Data items:
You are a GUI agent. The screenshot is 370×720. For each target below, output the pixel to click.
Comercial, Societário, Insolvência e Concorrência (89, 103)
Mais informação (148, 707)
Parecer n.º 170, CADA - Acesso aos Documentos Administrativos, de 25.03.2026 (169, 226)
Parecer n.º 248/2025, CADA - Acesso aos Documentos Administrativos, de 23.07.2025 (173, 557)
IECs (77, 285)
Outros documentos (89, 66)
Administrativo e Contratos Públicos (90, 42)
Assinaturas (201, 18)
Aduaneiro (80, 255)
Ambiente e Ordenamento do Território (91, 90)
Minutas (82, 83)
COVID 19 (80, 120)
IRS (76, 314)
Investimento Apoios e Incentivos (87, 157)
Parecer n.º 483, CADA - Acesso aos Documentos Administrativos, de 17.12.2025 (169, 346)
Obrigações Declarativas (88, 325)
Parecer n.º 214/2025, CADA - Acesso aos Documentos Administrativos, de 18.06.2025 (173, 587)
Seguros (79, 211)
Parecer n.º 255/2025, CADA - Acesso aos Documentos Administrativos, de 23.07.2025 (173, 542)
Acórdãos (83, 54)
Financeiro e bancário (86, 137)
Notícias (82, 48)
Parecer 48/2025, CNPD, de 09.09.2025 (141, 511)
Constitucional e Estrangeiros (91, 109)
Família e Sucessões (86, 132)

STATED PROBLEM - Extract every line of the listing above and reproduce each one unchanged.

RESULT FOR THIS TASK -
You are a GUI agent. The screenshot is 370×720. For each target below, output the pixel to click.
Comercial, Societário, Insolvência e Concorrência (89, 103)
Mais informação (148, 707)
Parecer n.º 170, CADA - Acesso aos Documentos Administrativos, de 25.03.2026 (169, 226)
Parecer n.º 248/2025, CADA - Acesso aos Documentos Administrativos, de 23.07.2025 (173, 557)
IECs (77, 285)
Outros documentos (89, 66)
Administrativo e Contratos Públicos (90, 42)
Assinaturas (201, 18)
Aduaneiro (80, 255)
Ambiente e Ordenamento do Território (91, 90)
Minutas (82, 83)
COVID 19 (80, 120)
IRS (76, 314)
Investimento Apoios e Incentivos (87, 157)
Parecer n.º 483, CADA - Acesso aos Documentos Administrativos, de 17.12.2025 (169, 346)
Obrigações Declarativas (88, 325)
Parecer n.º 214/2025, CADA - Acesso aos Documentos Administrativos, de 18.06.2025 (173, 587)
Seguros (79, 211)
Parecer n.º 255/2025, CADA - Acesso aos Documentos Administrativos, de 23.07.2025 (173, 542)
Acórdãos (83, 54)
Financeiro e bancário (86, 137)
Notícias (82, 48)
Parecer 48/2025, CNPD, de 09.09.2025 (141, 511)
Constitucional e Estrangeiros (91, 109)
Família e Sucessões (86, 132)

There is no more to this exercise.